Drie uur na de bevalling stond ik onder de douche, was ik naar de wc geweest en ging mama op weg naar het ziekenhuis om een kolf apparaat te huren. De borstvoeding moest nog op gang komen en Jente had te weinig kracht om überhaupt aan de borst te drinken. Even slikken: ik had het me anders voorgesteld. Maar na een paar tranen kon ik weer in vertrouwen komen; mijn ventje had even de tijd nodig en mama zou gaan kolven voor het leven. Gonny vroeg mij of ik haar nog nodig had. Had ik haar nog nodig? In principe niet. Maar het was wel raar om ineens afscheid te nemen; in die paar weken leef je zo naar dit moment toe, ergens weet je eigenlijk dat zij er bij gaat zijn en dan ineens is het allemaal voorbij.

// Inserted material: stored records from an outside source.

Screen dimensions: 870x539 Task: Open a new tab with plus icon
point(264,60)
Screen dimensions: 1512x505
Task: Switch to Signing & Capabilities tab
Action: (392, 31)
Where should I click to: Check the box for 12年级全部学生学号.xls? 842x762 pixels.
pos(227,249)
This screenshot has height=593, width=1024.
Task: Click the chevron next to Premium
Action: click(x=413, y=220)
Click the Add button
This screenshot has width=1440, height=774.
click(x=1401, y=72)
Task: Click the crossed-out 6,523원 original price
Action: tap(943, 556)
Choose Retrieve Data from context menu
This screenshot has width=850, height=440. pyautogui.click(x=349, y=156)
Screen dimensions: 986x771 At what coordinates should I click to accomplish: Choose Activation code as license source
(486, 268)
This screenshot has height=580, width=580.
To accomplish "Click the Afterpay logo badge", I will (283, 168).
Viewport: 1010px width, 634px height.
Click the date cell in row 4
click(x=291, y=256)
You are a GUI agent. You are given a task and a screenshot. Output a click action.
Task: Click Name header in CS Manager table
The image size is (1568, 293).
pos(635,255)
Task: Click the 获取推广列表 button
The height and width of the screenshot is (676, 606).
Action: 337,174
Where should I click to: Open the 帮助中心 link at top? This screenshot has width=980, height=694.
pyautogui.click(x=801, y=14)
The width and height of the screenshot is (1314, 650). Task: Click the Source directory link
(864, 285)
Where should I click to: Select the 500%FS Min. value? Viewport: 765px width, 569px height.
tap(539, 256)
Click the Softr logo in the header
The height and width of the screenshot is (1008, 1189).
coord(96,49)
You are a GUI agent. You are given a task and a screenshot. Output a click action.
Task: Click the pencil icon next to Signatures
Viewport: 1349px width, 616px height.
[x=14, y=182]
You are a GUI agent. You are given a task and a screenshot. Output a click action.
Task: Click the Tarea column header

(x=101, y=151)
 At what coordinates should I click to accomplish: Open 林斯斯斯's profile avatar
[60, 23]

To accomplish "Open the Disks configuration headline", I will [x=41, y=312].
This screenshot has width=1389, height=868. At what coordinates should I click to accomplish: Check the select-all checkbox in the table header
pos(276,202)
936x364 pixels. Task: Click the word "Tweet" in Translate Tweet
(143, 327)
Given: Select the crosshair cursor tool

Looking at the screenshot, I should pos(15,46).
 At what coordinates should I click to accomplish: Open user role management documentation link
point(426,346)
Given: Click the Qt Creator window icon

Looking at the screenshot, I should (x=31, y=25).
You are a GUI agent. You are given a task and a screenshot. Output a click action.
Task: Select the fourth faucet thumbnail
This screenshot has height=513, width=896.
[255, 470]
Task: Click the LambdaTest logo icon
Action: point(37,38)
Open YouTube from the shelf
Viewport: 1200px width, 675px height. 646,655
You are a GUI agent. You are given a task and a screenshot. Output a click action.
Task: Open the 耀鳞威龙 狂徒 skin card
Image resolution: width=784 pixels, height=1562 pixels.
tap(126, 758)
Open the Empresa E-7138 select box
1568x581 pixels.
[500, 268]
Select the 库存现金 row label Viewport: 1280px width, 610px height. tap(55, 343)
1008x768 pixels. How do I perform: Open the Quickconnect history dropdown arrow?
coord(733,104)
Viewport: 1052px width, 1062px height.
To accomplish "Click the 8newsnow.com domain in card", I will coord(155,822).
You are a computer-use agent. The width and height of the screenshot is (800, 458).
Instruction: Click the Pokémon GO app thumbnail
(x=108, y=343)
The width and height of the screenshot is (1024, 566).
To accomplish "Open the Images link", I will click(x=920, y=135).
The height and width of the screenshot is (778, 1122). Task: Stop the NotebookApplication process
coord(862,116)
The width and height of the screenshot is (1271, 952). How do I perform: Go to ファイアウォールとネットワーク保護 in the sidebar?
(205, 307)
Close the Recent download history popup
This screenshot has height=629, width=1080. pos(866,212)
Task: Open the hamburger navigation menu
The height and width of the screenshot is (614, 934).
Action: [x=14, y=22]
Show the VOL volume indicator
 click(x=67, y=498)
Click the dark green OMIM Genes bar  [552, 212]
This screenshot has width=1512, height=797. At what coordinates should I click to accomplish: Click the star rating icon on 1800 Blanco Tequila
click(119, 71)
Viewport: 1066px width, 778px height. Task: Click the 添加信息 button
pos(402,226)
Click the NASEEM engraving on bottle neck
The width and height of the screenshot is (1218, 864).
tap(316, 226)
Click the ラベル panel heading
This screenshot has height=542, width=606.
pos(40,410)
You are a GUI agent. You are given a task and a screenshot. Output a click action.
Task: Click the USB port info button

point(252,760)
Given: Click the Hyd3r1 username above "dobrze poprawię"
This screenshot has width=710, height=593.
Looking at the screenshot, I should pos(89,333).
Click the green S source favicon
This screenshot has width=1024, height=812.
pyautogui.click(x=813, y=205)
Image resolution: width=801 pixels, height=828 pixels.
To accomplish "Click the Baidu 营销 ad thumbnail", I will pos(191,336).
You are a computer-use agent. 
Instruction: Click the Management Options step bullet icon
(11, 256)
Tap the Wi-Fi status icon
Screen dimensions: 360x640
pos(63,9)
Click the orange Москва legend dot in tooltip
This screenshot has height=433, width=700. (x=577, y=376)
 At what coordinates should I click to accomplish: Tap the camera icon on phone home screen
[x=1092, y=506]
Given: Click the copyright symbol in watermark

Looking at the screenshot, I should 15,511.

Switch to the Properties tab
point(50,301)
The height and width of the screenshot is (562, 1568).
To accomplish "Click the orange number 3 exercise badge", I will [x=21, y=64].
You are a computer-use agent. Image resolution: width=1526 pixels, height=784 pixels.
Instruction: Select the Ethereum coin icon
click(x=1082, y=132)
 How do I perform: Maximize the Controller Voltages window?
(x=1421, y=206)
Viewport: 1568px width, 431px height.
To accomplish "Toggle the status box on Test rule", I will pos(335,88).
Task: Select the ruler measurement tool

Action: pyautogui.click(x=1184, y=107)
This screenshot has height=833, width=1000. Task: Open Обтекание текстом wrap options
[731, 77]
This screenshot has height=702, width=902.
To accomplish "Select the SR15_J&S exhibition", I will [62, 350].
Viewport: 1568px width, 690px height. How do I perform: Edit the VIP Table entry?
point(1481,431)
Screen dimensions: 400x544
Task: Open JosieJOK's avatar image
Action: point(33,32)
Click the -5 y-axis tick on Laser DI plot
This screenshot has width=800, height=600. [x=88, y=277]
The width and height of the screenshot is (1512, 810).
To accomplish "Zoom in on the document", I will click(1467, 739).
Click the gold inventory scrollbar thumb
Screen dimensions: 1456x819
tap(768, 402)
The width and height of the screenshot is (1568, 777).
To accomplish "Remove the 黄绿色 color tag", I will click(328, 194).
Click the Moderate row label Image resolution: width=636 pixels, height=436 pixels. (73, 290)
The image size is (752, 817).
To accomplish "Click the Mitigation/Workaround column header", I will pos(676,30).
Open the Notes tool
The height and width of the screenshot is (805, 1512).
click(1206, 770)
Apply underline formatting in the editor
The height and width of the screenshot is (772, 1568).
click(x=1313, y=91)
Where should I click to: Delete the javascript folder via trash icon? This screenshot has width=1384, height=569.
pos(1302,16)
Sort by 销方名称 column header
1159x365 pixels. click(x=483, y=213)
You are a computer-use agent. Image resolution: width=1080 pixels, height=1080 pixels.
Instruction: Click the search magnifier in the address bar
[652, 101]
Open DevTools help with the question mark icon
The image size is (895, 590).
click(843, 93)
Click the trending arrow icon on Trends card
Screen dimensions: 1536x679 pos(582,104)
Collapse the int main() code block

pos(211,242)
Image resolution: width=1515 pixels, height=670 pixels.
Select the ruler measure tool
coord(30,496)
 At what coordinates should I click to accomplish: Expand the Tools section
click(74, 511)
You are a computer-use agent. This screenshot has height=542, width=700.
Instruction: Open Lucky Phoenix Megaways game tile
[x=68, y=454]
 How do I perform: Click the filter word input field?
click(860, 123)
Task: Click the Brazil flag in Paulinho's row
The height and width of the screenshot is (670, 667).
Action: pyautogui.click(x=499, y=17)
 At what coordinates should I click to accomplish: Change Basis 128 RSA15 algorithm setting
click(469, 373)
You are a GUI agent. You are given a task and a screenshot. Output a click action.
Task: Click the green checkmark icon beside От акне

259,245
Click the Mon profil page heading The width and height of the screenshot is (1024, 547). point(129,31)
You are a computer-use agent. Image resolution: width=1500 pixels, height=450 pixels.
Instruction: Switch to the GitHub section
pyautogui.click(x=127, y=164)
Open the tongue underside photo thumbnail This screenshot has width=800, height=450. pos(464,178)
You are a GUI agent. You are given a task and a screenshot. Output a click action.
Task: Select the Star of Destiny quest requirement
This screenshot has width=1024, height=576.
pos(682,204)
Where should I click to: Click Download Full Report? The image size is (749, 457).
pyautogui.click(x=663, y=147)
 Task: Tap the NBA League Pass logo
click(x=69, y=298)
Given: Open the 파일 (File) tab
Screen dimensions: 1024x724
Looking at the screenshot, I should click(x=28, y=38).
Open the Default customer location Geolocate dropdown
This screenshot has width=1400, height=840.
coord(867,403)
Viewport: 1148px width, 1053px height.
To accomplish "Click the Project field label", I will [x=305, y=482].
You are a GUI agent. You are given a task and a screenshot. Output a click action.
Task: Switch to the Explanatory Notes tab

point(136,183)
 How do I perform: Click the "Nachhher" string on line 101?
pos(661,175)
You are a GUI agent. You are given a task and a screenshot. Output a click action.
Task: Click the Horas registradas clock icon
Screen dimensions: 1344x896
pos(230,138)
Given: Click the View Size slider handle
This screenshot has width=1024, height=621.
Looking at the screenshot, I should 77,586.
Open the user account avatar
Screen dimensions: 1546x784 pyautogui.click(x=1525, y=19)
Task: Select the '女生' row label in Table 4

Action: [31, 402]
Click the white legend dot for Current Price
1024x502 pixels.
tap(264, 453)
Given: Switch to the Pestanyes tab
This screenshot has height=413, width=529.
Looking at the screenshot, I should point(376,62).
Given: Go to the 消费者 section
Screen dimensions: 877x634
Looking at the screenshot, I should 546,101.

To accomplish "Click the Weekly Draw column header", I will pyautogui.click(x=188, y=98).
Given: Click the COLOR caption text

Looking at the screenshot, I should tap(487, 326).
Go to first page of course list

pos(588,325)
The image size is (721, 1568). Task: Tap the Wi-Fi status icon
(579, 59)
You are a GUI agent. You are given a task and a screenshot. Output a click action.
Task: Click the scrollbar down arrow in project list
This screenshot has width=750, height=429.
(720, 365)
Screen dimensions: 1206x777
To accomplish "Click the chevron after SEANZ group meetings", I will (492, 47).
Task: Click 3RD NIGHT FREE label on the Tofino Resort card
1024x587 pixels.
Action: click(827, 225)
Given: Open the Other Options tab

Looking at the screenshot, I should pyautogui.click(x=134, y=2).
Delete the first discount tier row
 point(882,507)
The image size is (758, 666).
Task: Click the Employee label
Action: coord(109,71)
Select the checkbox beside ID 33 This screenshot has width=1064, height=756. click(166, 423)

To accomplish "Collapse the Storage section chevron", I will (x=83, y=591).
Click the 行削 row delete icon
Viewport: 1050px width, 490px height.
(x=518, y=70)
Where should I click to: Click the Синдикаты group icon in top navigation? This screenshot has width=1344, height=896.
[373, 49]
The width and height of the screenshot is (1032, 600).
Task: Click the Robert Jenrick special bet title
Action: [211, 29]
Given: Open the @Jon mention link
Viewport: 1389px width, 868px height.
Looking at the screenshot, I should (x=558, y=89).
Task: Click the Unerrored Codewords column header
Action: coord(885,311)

Uitgescheurd was ik niet, de napijn begon eigenlijk vanaf de volgende dag pas, maar inmiddels (10 dagen later) voel ik er ook tijdens het plassen niet meer zoveel van. Ik voel me lichamelijk min of meer de oude, ondanks het wennen aan het nieuwe ritme en leven. De bevalling heeft mij niet klein gekregen en Jente ook niet. Huilen deed hij ook niet gelijk bij de geboorte, pas na een paar minuten. Hij is sindsdien alleen maar vredig en tevreden geweest. Mocht ik ooit nog weer een kind krijgen, dan weet ik dat mijn lichaam én mijn geest dit kunnen, ook al zat mijn angst zo diep. Op geen enkele manier was het traumatisch maar juist heel bijzonder. En ik hoop dat vele anderen ook hun eigen manier en kracht zullen vinden, want een mooie start van een nieuw leven samen is het halve werk.